Distribution of glucose-6-phosphate dehydrogenase mutations in Southeast Asia

Abstract.

Glucose-6-phosphate dehydrogenase (G6PD) deficiency is a heterogeneous enzyme abnormality with high frequency in tropical areas. We performed population screening and molecular studies of G6PD variants to clarify their distribution and features in Southeast Asia. A total of 4317 participants (2019 males, 2298 females) from 16 ethnic groups in Myanmar, Lao in Laos, and Amboinese in Indonesia were screened with a single-step screening method. The prevalence of G6PD-deficient males ranged from 0% (the Akha) to 10.8% (the Shan). These G6PD-deficient individuals and 12 G6PD-deficient patients who had been diagnosed at hospitals in Indonesia and Malaysia were subjected to molecular analysis by a combination of polymerase-chain-reaction-based single-strand conformation polymorphism analysis and direct sequencing.

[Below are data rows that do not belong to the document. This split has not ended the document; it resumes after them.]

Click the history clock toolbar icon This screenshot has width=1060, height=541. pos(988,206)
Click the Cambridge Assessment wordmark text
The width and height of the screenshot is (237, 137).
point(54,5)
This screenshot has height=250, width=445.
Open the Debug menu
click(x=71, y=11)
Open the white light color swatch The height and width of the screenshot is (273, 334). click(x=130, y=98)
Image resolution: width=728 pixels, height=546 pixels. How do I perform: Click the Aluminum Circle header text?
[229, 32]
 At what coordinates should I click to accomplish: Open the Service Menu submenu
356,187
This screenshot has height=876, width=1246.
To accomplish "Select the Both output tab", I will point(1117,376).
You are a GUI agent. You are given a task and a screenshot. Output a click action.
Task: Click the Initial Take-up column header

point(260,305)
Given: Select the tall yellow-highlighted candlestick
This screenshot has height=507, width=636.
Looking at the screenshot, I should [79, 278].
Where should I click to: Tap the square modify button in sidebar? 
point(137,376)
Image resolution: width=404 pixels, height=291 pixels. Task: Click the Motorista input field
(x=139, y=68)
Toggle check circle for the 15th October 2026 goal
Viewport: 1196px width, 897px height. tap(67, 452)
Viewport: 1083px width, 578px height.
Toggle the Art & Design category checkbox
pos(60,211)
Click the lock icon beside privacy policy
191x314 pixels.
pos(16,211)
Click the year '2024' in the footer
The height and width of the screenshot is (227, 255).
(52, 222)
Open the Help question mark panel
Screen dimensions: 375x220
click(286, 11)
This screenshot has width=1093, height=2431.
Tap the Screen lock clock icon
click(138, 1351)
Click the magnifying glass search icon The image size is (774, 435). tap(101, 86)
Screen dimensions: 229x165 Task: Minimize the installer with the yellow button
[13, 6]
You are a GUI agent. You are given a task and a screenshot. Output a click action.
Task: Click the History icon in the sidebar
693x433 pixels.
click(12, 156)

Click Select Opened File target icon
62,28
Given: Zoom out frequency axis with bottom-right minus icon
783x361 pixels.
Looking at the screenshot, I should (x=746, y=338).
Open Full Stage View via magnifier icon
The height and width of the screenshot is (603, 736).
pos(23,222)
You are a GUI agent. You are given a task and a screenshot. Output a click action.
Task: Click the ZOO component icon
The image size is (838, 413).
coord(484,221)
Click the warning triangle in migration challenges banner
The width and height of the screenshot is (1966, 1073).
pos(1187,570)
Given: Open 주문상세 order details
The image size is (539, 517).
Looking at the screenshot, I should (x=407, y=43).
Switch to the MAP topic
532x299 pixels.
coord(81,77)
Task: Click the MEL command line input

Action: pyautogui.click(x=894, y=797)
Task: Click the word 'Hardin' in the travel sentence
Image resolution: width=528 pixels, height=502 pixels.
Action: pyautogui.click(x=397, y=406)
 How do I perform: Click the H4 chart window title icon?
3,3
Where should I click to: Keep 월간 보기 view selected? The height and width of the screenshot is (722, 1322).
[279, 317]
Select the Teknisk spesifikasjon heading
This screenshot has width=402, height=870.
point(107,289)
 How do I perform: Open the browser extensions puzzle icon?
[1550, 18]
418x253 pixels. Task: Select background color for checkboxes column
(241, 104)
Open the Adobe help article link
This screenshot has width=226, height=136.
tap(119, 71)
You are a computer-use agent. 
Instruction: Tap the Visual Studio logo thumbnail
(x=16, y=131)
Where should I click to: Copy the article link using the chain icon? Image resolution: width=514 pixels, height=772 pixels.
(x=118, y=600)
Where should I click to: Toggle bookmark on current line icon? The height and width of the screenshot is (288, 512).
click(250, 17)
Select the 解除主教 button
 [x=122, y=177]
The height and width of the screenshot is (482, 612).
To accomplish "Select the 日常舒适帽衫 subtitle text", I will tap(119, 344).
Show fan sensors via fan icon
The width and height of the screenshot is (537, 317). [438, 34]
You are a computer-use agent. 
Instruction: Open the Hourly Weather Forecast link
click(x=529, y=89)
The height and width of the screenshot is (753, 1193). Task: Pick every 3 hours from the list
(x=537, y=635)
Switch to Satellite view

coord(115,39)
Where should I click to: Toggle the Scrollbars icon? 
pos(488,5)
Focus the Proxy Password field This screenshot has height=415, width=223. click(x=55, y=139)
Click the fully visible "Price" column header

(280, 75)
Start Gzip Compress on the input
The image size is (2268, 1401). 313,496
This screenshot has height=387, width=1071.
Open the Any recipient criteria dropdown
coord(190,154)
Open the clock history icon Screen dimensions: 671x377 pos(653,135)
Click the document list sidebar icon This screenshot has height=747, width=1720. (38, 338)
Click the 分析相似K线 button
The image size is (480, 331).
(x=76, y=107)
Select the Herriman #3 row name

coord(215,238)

Ten different missense mutations were identified in 63 G6PD-deficient individuals (50 hemizygotes, 11 heterozygotes, and 2 homozygotes) from 14 ethnic groups. One missense mutation (1291 G→A) found in an Indonesian Chinese, viz., G6PD Surabaya, was previously unknown. The 487 G→A (G6PD Mahidol) mutation was widely seen in Myanmar, 383 T→C (G6PD Vanua Lava) was specifically found among Amboinese, 871 G→A (G6PD Viangchan) was observed mainly in Lao, and 592 C→T (G6PD Coimbra) was found in Malaysian aborigines (Orang Asli). The other five mutations, 95 A→G (G6PD Gaohe), 1003 G→A (G6PD Chatham), 1360 C→T (G6PD Union), 1376 G→T (G6PD Canton), and 1388 G→A (G6PD Kaiping) were identified mostly in accordance with distributions reported previously.